Using a tuple with the values f' {k} ' and k accessed by k.isalpha() allows us to replace k in the list with a spaced version of it if it is a symbol. The list returned from this list comprehension isn’t too useful on its own, so we use .join() to turn it into a usable string:

>>> [(f' {k} ',k)[k.isalpha()]for k in 'a short string.']
['a', '   ', 's', 'h', 'o', 'r', 't', '   ', 's', 't', 'r', 'i', 'n', 'g', ' . ']
>>> ''.join([(f' {k} ',k)[k.isalpha()]for k in 'a short string.'])
'a   short   string . '
>>> ''.join([(f' {k} ',k)[k.isalpha()]for k in 'a short string.']).split()
['a', 'short', 'string', '.']

You may notice that the spaces are also padded by spaces, but we can do this without consequence. Now we can focus on creating the dict while iterating through each element in the split string:

a=b.get(x,[]);b[x]=a+[*{i}-{*a}];x=i

We first need to declare a as either the current state of b[x], where x is the last word/symbol we iterated on and b is the dict we are modifying, or as an empty list. We do this because we cannot simply append a list of b[x], as this would result in an exception if b[x] hasn’t been previously declared. Alternatives such as modifying the dict with the |= operator exist, but this approach is the most byte efficient. We can then set b[x] equal to a, which contains its previous state or an empty list, plus the new successor we found, i.

The new successor cannot simply be added to the dictionary because we cannot add duplicate successors. There are a couple of approaches to solve this below:

([i],[])[i in a]    # 16 bytes
[i]*-~-(i in a)     # 15 bytes
[*{i}-{*a}]         # 11 bytes

I recommend thinking through how each one works to understand some key python code golfing techniques. The first one should be familiar as it’s simply a tuple accessed by a conditional, just like the one used to space out symbols in s. The second one is a bit more complex and involves turning the condition i in a, which returns a boolean value, to its numeric opposite. It is equivalent to multiplying [i] with (not i in a), which also casts the boolean to an integer. By using negation and the complement operator, we can turn the (i in a) condition to 1 when it is false and 0 when it is true.
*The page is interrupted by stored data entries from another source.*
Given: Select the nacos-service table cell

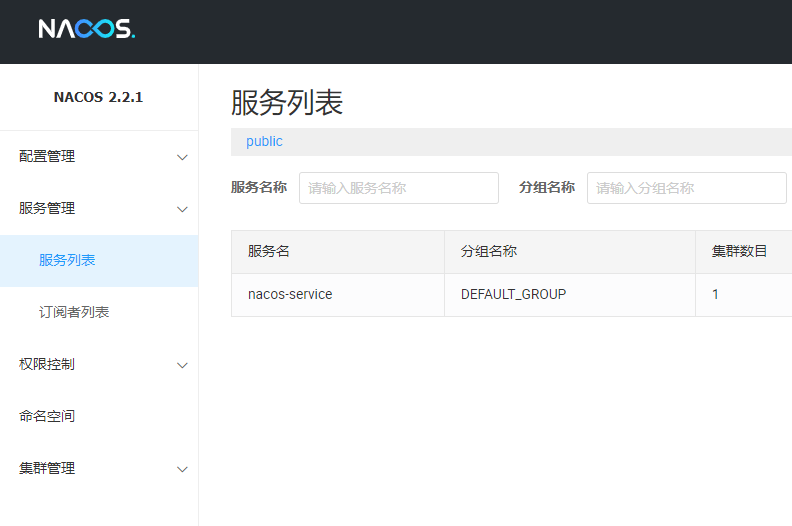Looking at the screenshot, I should point(290,295).
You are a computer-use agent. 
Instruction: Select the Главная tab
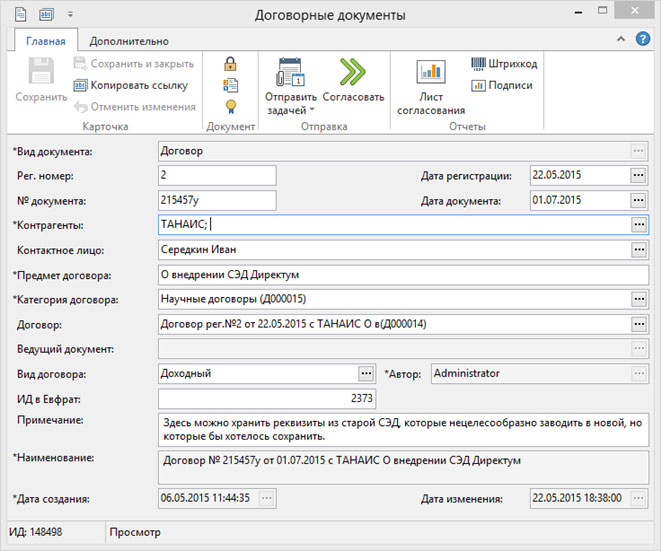click(46, 41)
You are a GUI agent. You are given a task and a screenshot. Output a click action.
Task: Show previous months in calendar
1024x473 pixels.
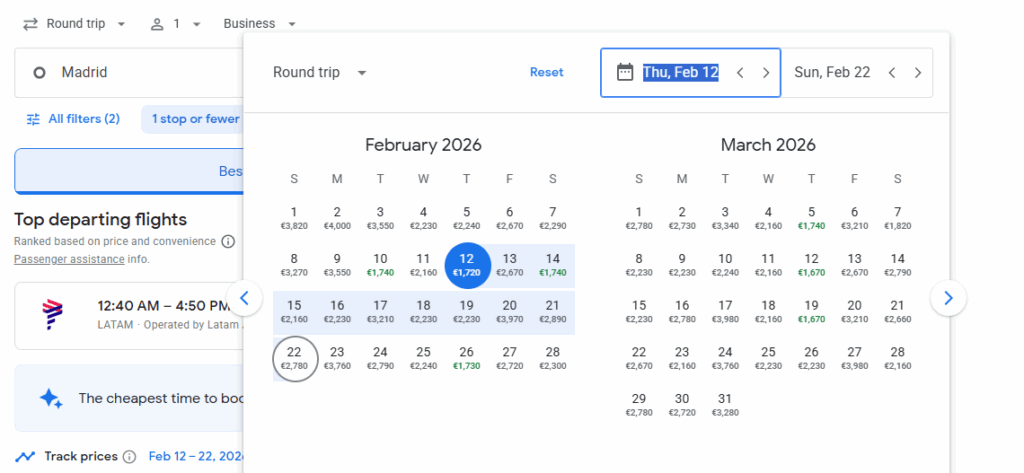[245, 297]
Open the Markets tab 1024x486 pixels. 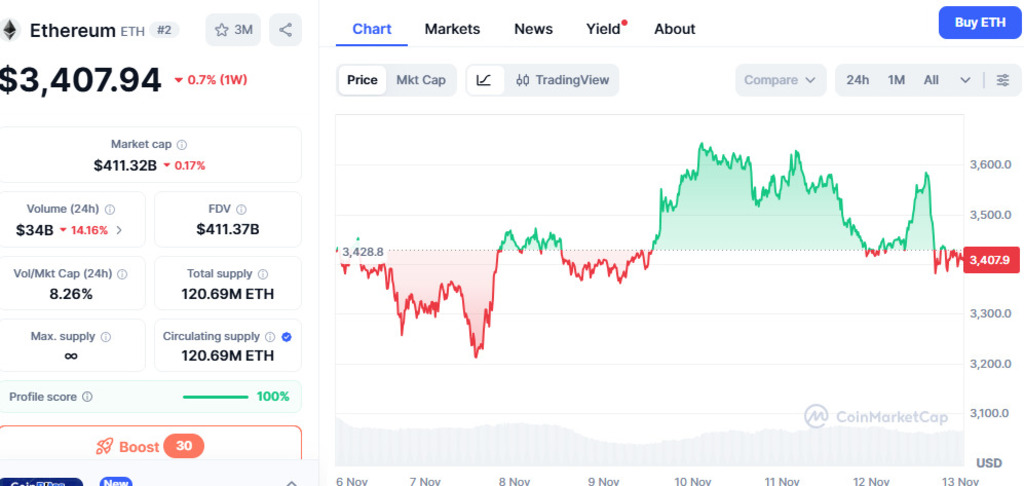452,29
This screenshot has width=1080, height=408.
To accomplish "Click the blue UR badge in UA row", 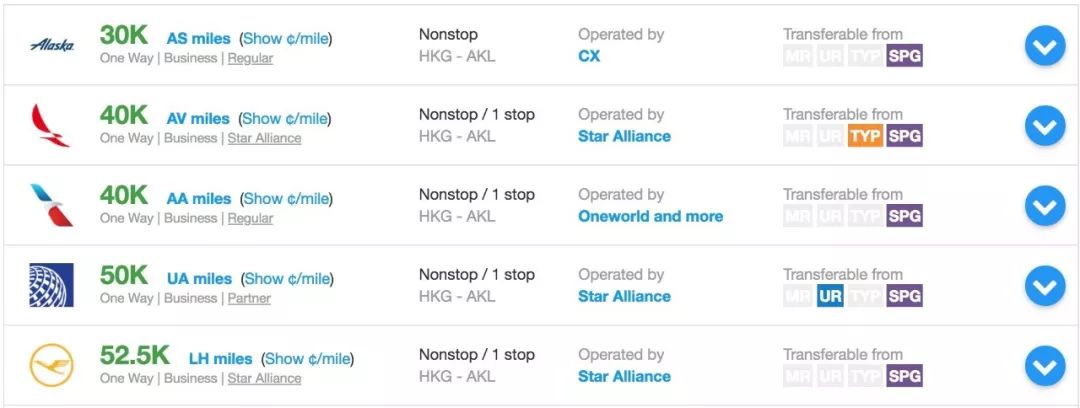I will click(x=830, y=296).
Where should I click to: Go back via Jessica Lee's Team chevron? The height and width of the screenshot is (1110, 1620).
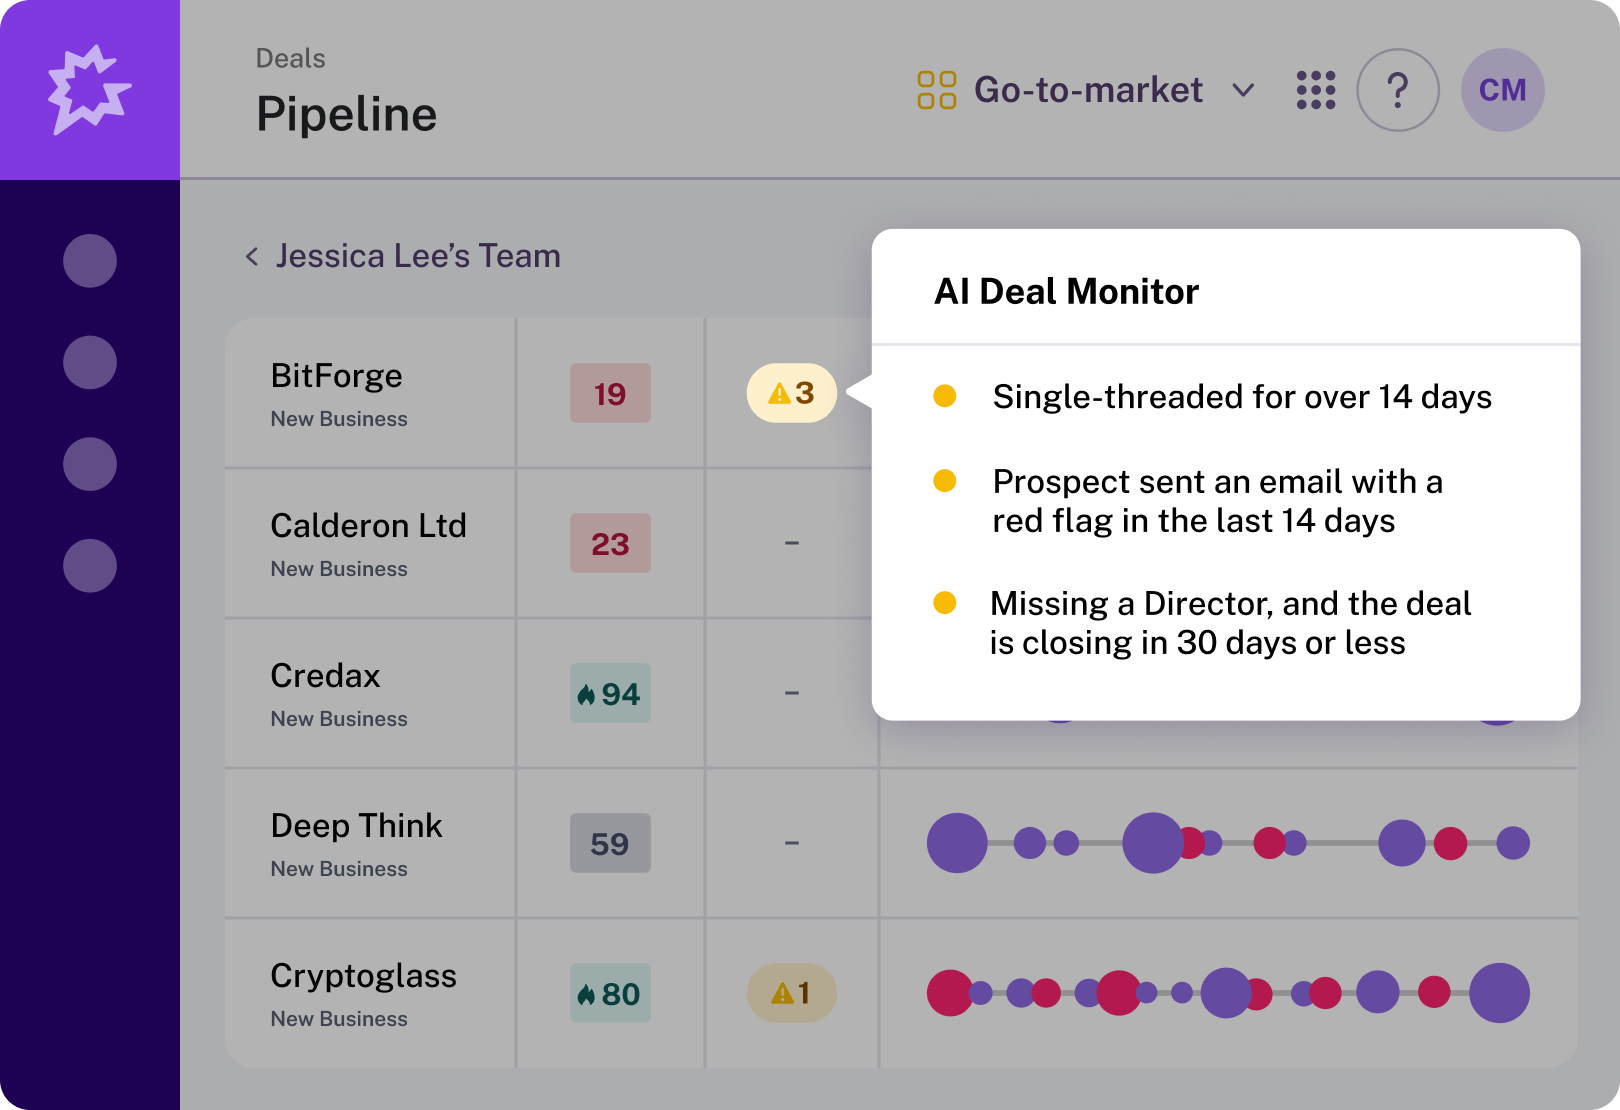tap(252, 257)
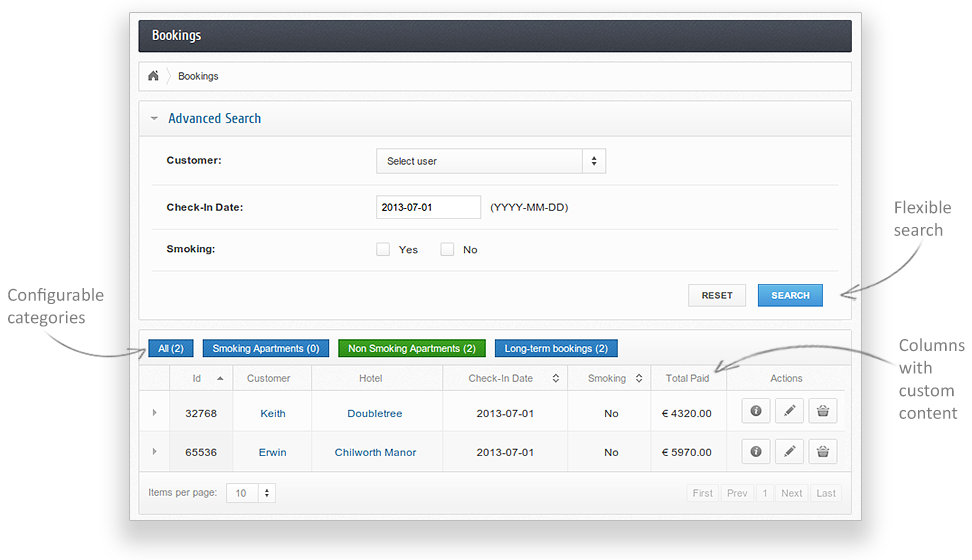Edit Keith's booking with pencil icon

[789, 412]
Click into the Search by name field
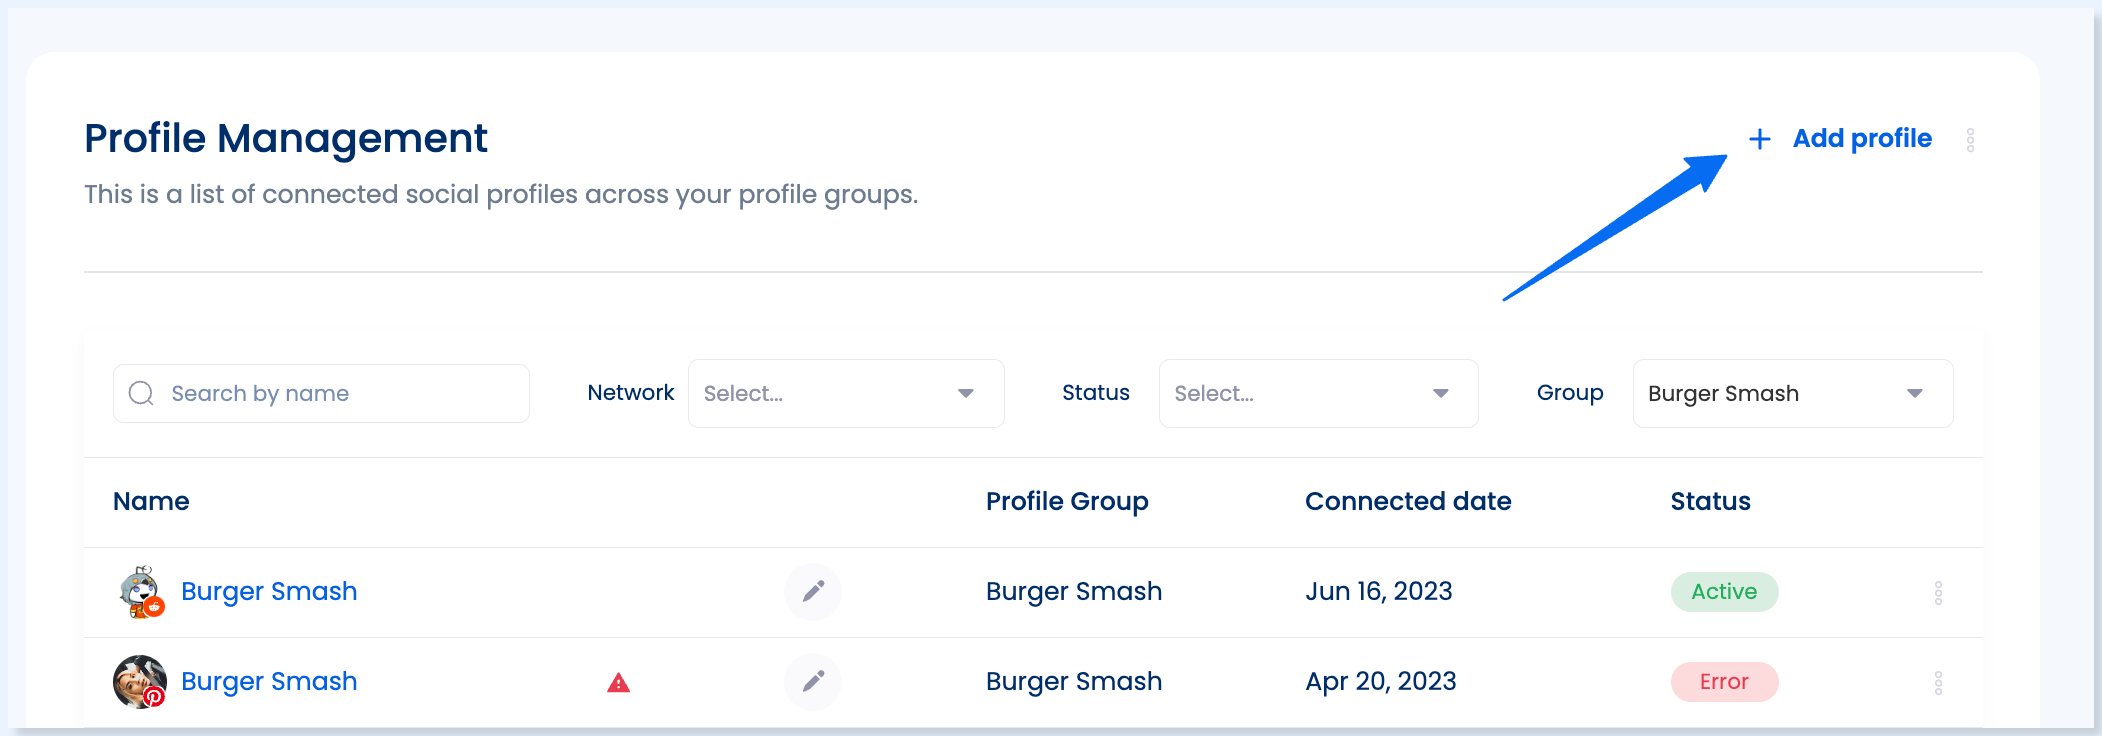Viewport: 2102px width, 736px height. (321, 393)
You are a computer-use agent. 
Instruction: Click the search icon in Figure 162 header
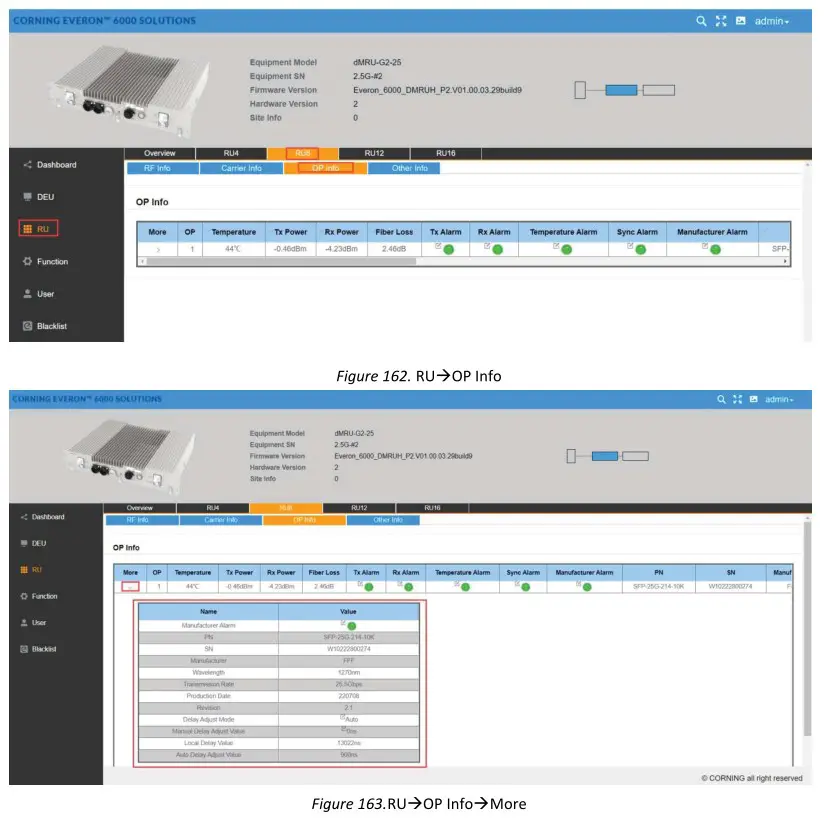tap(702, 21)
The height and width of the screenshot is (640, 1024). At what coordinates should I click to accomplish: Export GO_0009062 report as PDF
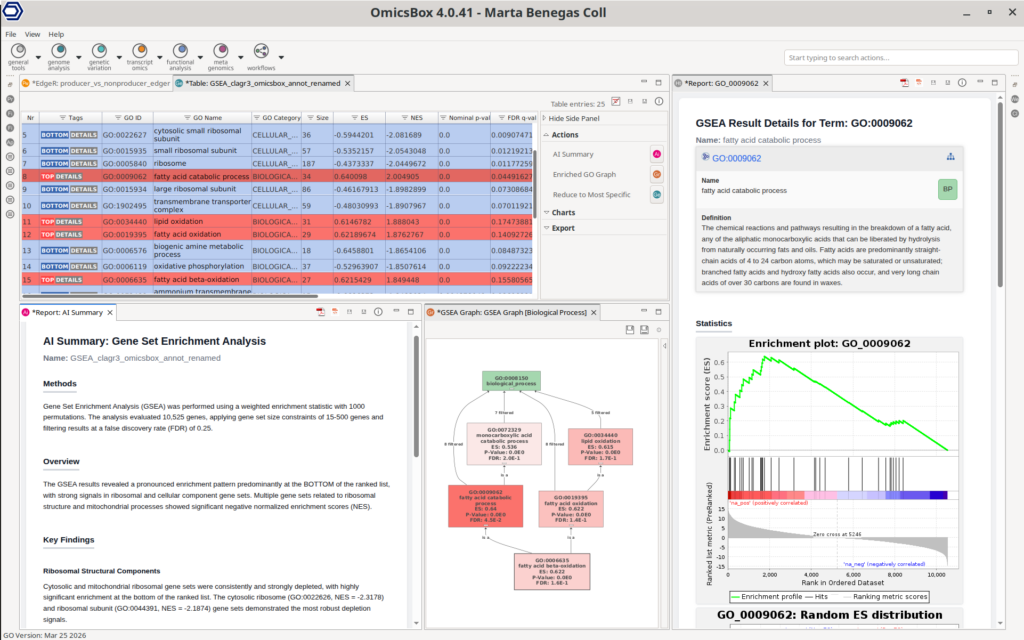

Perhaps the most interesting shortcut (11 bytes) we could use here involves Python’s “splatting” feature, or iterable unpacking. In order of operator precedence, we first construct a set using i and by “unpacking” a, a list, into another set using the * operator. By subtracting the set containing i from the set containing all of a, we remove i from the left set if it exists in the right set consisting of a. NB: This operation would not work the other way, which would return a set of all of a without i. The * operator to the left of the subtraction is then applied to the subtracted set, unpacking it into a list (denoted by the brackets outside the expression). The result is a list containing i if it doesn’t exist in a.

A question that may arise is why to not simply add i to a set containing a and set the predecessor’s value to the result. Unfortunately a move like this does not work because sets in Python are sorted lexicographically, which means the order of a will not be preserved between the operations. We are required to return the list of successors in the order in which they appear, so the only “magic” we can use sets for is to create a list to append to the current list of successors.

The final steps of this program are to set x to i, making sure that x contains the predecessor symbol for the next iteration. We return the dictonary b at the end of the program.

Conclusion

There are many interesting approaches to this problem, and many approach close to or surpass the byte count of my 143 byte solution. The approach I used in my solution should be fairly easy to replicate by a beginner trying this problem rather than the optimal solution of using a single loop and keeping track of variables, while also being somewhat more elegant in my opinion.

  1. In actuality, x can be declared and assigned on the next line without wasting any characters by using ; to seperate the two assignments. However, I kept x in the parameters because I was able to reduce whitespace by assigning b as well, until I found an issue (discussed below footnote). 

  2. I later learn that this approach of using a single loop and keeping track of current and previous variables actually is an optimal solution that beats 143 characters.